If multiple modifiers on the host should share a value or you a variable will improve readability and developer experience but it is not a property or element we want to encourage theming of, use an -internal- variable. This follows the best practice "only set a CSS style property once.Unless you are setting the value of an -internal- variable, all default values should reference global tokens.
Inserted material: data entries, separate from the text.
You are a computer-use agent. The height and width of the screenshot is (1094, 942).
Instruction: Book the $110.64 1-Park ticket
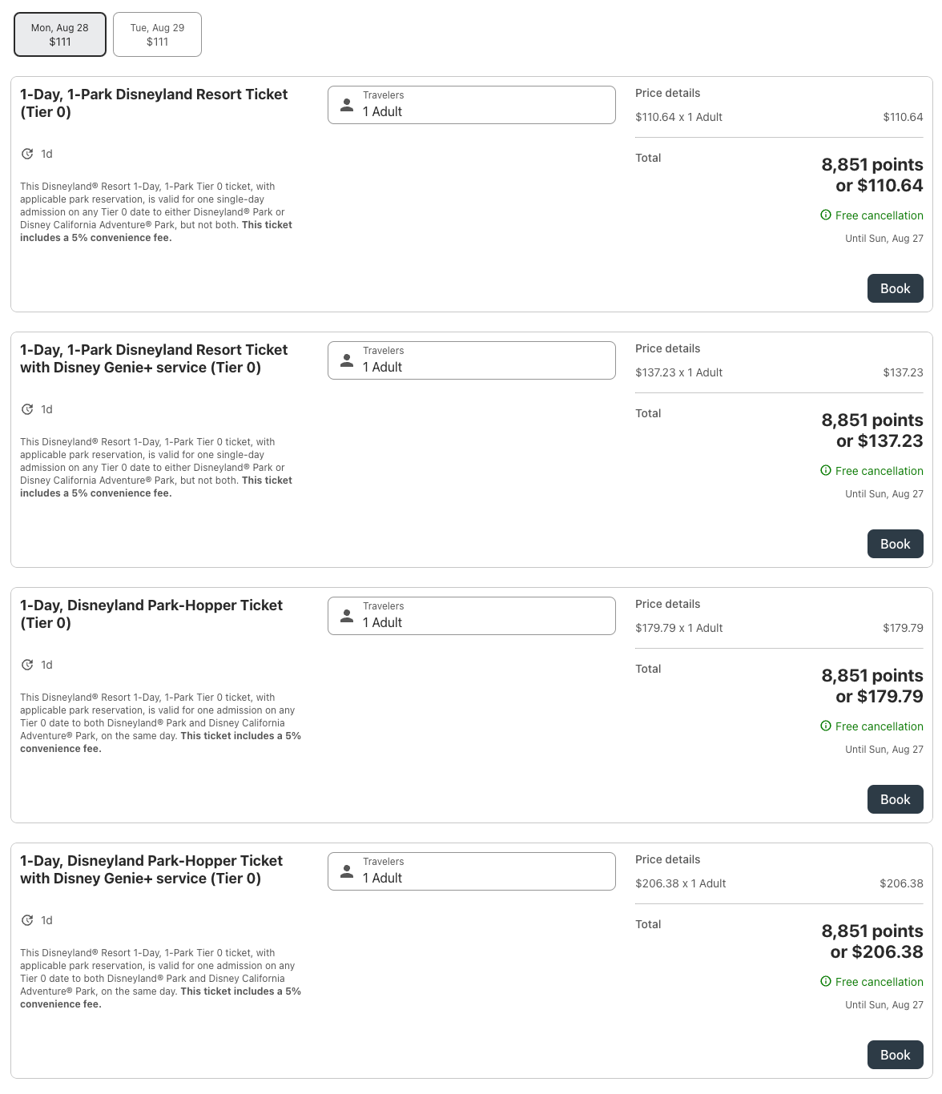tap(896, 288)
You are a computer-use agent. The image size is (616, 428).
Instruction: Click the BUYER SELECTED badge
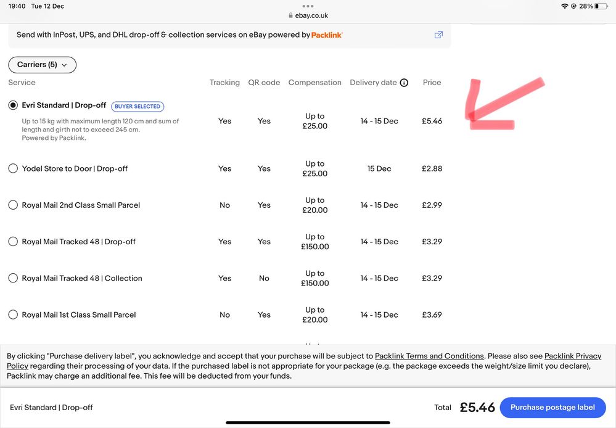pyautogui.click(x=138, y=106)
If you come across a static value which does not align to our design patterns make sure to double check with design that the value is necessary to meet an edge-case.

div {
    background-color: var(--calcite-component-background-color, var(--calcite-internal-component-background-color));
}

:host[modifier1] {
    --calcite-internal-component-background-color: var(--calcite-color-foreground-1);
}

:host[modifier2] {
    --calcite-internal-component-background-color: var(--calcite-color-foreground-3);
}

Best practices

  1. Consider the theming experience for our customers
    1. Follow a CSS variable fallback pattern
    2. Do not set the Calcite Component Token CSS variables within the web-component code
  2. only set CSS style properties once
  3. Limit public tokens
  4. document component tokens
  5. old variables should be tagged with [Deprecated] and the new preferred token indicated in the documentation

Calcite Component Token Example

This shows examples of documenting tokens, deprecating old tokens, and applying tokens as CSS variables using a fallback pattern. For a more robust example, refer to PR 10058.

/*
 * CSS Custom Properties
 *
 * These properties can be overridden using the component's tag as selector.
 *
 * @prop --calcite-button-background-color: Specifies the component's background color.
 * @prop --calcite-el-color-background: [Deprecated] Specifies the component's background color. Use `--calcite-button-background-color` instead.
 */

/* button.scss */
button, a {
    background-color: var(--calcite-button-background-color, var(--calcite-el-color-background, var(--calcite-internal-button-background-color)));

    &:hover,
    &:focus {
        --calcite-internal-button-background-color: var(--calcite-button-background-color-hover, var(--calcite-internal-button-background-color));
    }

    &:active, {
        --calcite-internal-button-background-color: var(--calcite-button-background-color-active, var(--calcite-internal-button-background-color));
    }
}

:host {
    button, a {
        --calcite-internal-button-background-color: var(--calcite-color-foreground-1);
    }
}

:host([kind="brand"]) {
    button, a {
        --calcite-internal-button-background-color: var(--calcite-color-brand);

        &:hover,
        &:focus {
            --calcite-internal-button-background-color: var(--calcite-color-brand-hover);
        }

        &:active {
            --calcite-internal-button-background-color: var(--calcite-color-brand-press);
        }
    }

Calcite Component Token E2E Test Example

Test component tokens using the themed common test helper. Read more about testing here.

describe("theme", () => {
    themed('calcite-button', {
       "--calcite-button-background-color": {
            shadowSelector: 'button',
            targetProp: "backgroundColor",
        },
        "--calcite-button-background-color-hover": {
            shadowSelector: 'button',
            targetProp: "backgroundColor",
            state: 'hover'
        }
        "--calcite-button-background-color-active": {
            shadowSelector: 'button',
            targetProp: "backgroundColor",
            state: { press: { attribute: "class", value: CSS.button } },
        }
    }
}

Calcite Component Token Demo Example

<demo-theme tokens="--calcite-button-background-color, --calcite-button-background-color-hover, --calcite-button-background-color-active"><calcite-button kind="inverse" scale="l"> Button </calcite-button></demo-theme>

Importing tokens in other contexts

Core & Global tokens

If you are working outside the calcite-design-system, Core and Global Tokens are provided via a node module.

npm install @esri/calcite-design-tokens;

And you can use them in a project.

@import "@esri/calcite-design-tokens/css/global";

:root {   --my-custom-token: var(--calcite-color-brand); }
import * as tokens from "@esri/calcite-design-tokens/js/global";

const myColor = tokens.color.brand;

Component tokens

Component tokens are available through Calcite Components.